**Your goal:** Each record is to be reproduced verbatim.

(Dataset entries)
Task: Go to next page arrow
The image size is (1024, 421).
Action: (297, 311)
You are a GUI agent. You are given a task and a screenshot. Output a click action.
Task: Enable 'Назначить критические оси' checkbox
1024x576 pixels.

**Exercise result:**
Task: Go to next page arrow
The image size is (1024, 421).
Action: (297, 311)
You are a GUI agent. You are given a task and a screenshot. Output a click action.
Task: Enable 'Назначить критические оси' checkbox
1024x576 pixels.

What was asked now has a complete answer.